▸ **SOURCE MATERIAL**

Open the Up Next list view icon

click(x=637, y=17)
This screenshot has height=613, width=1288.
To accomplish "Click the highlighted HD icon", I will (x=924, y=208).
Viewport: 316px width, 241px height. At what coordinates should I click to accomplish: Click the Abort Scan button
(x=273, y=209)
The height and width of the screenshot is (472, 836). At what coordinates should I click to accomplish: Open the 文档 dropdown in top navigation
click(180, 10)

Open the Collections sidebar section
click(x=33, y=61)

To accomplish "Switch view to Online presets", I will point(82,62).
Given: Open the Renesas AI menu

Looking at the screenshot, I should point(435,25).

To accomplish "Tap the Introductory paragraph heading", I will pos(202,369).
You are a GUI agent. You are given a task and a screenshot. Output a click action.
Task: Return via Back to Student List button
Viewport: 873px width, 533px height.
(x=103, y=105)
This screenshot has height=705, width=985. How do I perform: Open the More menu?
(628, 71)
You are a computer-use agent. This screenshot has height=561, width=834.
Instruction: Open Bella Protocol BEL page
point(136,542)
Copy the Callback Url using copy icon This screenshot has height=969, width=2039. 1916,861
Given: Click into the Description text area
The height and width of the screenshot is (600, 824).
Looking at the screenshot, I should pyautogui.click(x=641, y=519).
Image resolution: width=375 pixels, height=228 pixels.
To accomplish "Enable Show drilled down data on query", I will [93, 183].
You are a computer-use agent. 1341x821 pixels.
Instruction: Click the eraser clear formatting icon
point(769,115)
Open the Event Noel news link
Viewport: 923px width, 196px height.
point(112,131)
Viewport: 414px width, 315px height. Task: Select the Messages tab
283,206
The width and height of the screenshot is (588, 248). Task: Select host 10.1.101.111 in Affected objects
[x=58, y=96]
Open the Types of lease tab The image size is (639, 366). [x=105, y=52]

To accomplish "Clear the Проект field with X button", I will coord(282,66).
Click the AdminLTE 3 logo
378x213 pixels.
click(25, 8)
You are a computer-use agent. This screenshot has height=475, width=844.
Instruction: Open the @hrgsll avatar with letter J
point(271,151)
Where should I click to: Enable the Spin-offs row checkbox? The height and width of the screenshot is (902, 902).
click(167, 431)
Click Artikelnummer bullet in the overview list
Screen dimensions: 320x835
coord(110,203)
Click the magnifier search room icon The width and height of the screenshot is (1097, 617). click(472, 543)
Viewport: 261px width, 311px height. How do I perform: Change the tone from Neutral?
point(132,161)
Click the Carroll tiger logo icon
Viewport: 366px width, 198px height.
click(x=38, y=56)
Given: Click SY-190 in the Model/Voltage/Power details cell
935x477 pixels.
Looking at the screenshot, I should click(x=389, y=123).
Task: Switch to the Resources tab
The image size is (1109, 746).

▸ **INSTRUCTIONS TO FOLLOW**
Go through the listing above and write out exactly the lines starting with the one holding "Given: Open the Renesas AI menu" and running through the one holding "Given: Click into the Description text area", ends included, and no others.

▸ **WRITTEN SOLUTION**
Given: Open the Renesas AI menu

Looking at the screenshot, I should point(435,25).

To accomplish "Tap the Introductory paragraph heading", I will pos(202,369).
You are a GUI agent. You are given a task and a screenshot. Output a click action.
Task: Return via Back to Student List button
Viewport: 873px width, 533px height.
(x=103, y=105)
This screenshot has height=705, width=985. How do I perform: Open the More menu?
(628, 71)
You are a computer-use agent. This screenshot has height=561, width=834.
Instruction: Open Bella Protocol BEL page
point(136,542)
Copy the Callback Url using copy icon This screenshot has height=969, width=2039. 1916,861
Given: Click into the Description text area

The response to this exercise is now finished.